[Stored items from a collection]
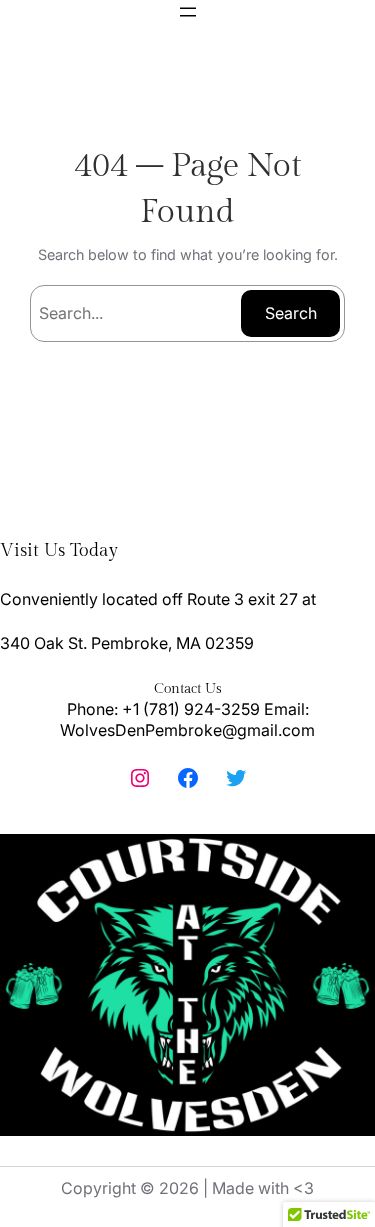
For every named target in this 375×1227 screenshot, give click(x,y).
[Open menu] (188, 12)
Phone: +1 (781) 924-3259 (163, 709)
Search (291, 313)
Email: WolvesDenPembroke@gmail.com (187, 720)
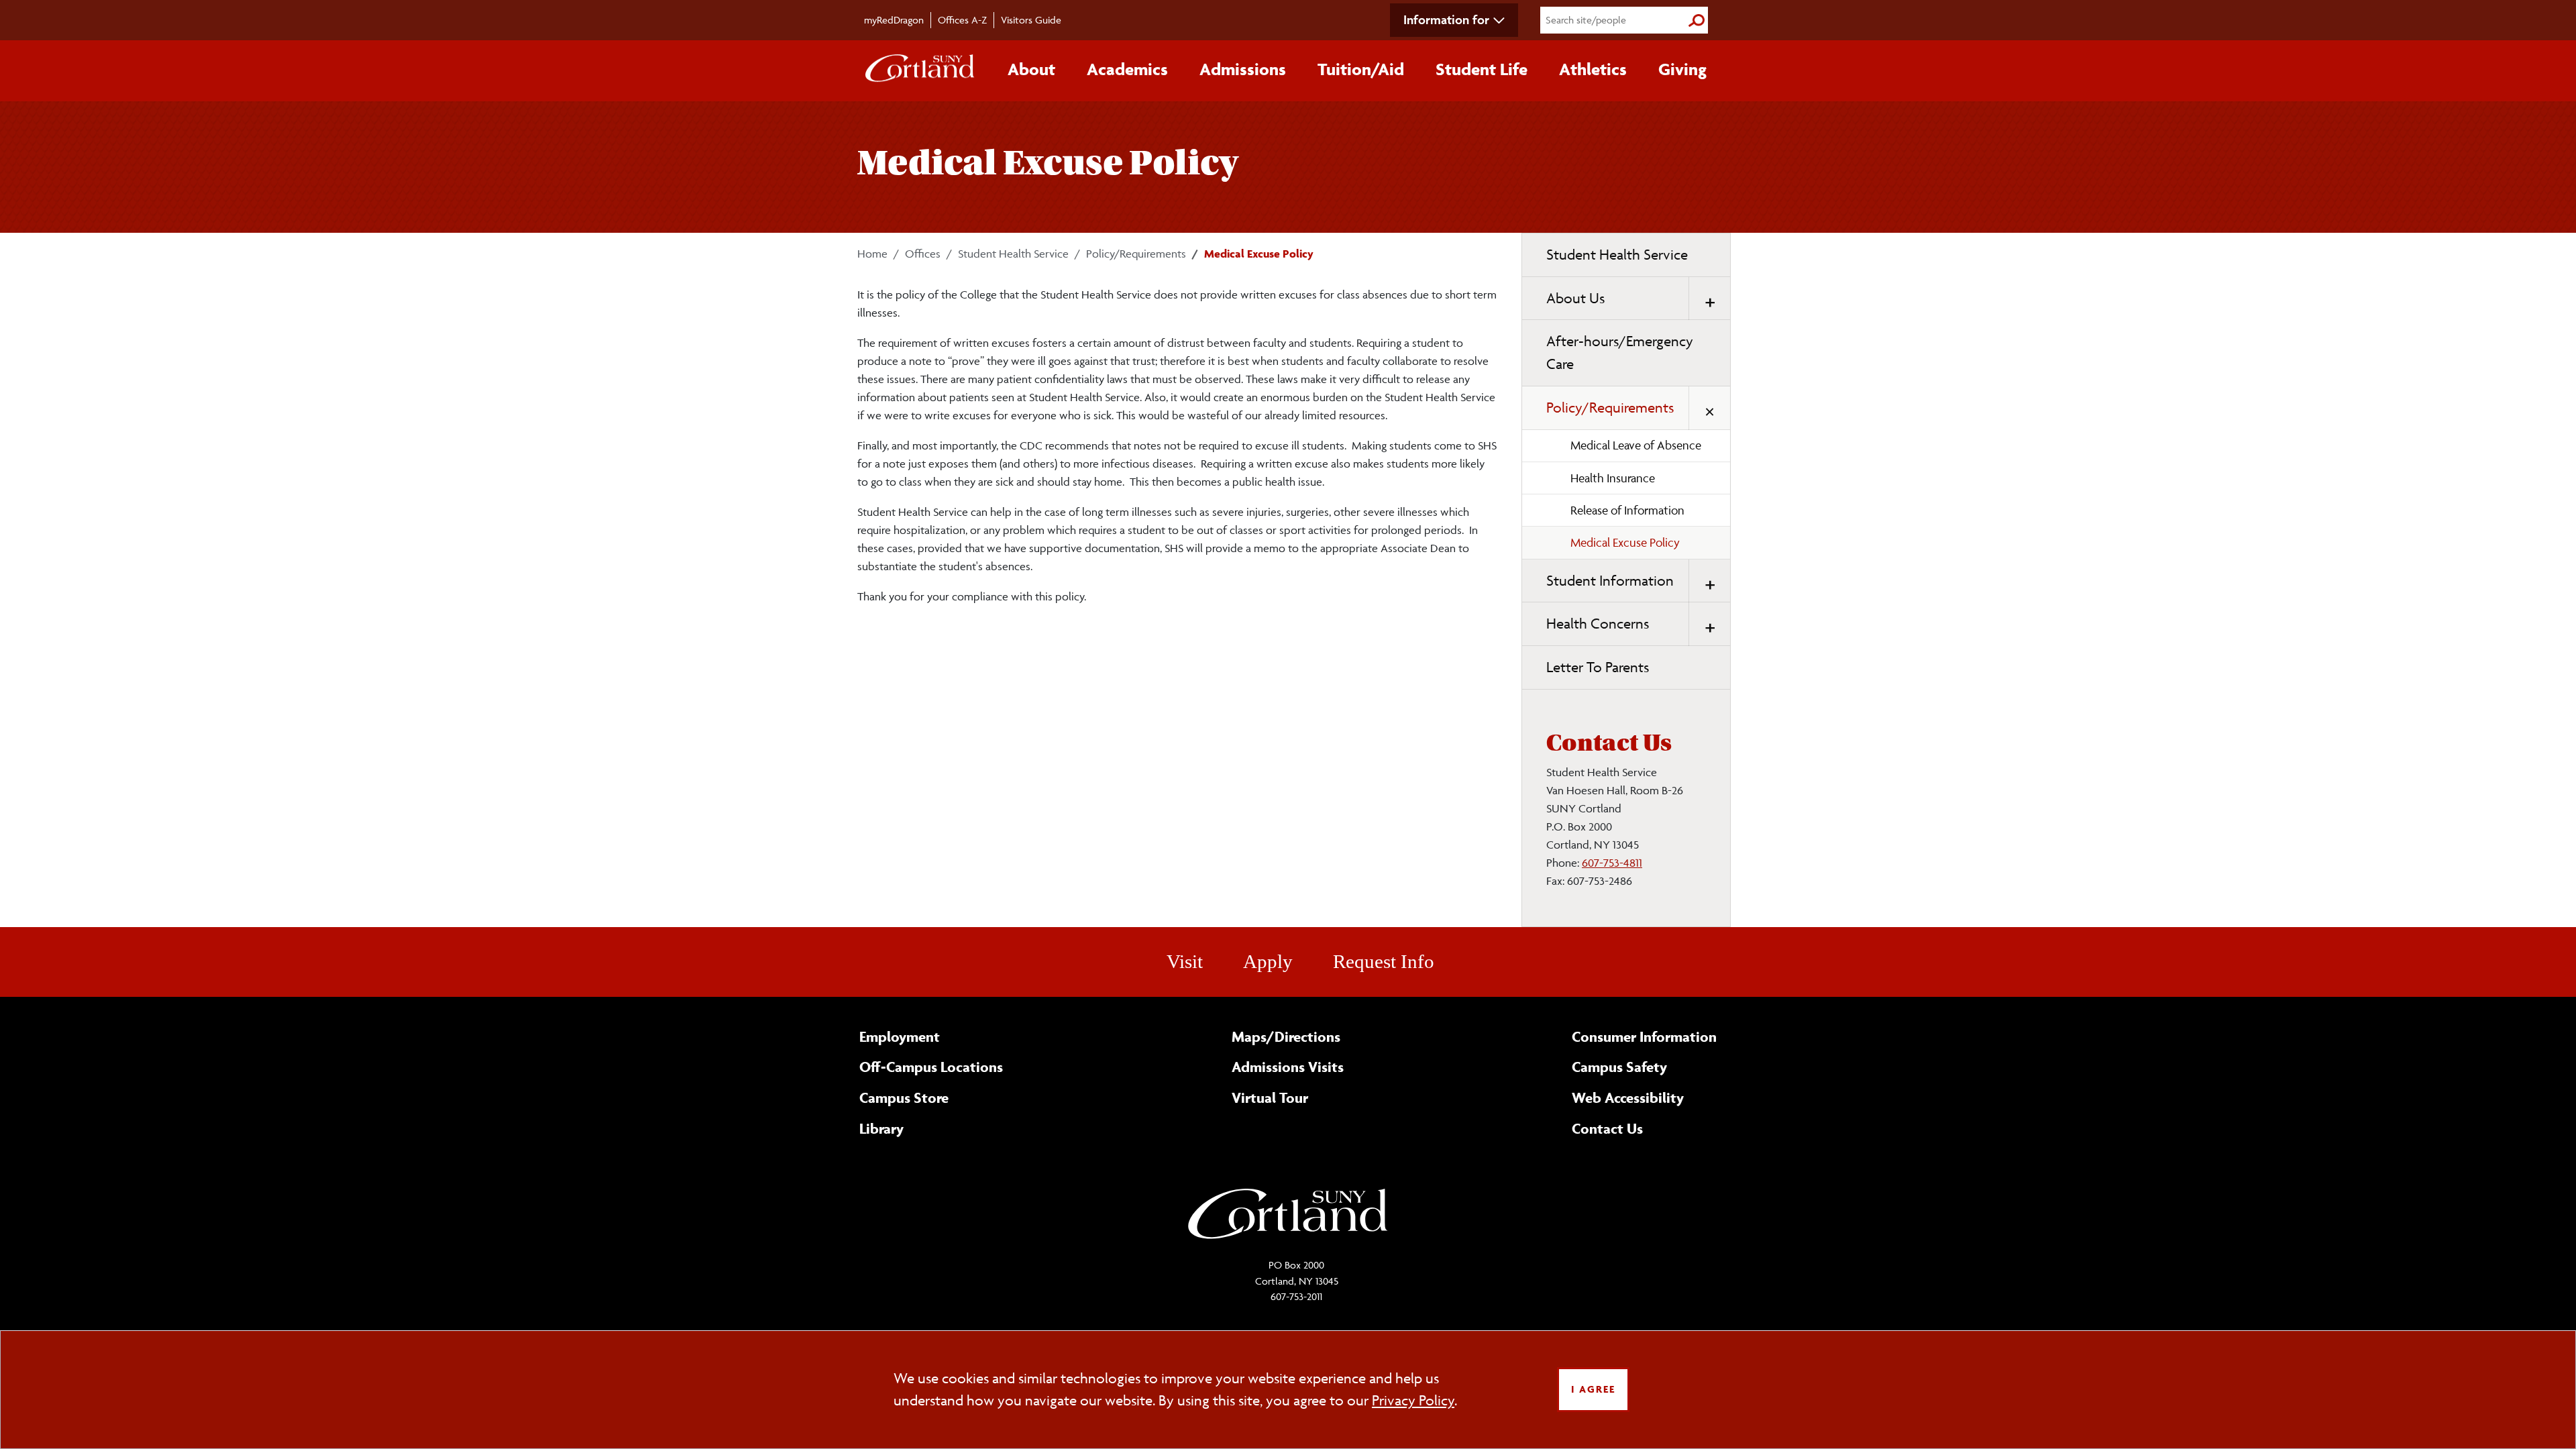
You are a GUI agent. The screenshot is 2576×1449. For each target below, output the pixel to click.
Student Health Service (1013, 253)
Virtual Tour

▶ _EXERCISE DETAILS_:
Whenever the string "screenshot" occurs in a line of the entries above, copy that line.

▶ _ANSWER FOR THE TASK_:
For every named target in this 375×1227 screenshot, give click(x,y).
You are a GUI agent. The screenshot is 2576×1449. For each target below, output the pixel to click.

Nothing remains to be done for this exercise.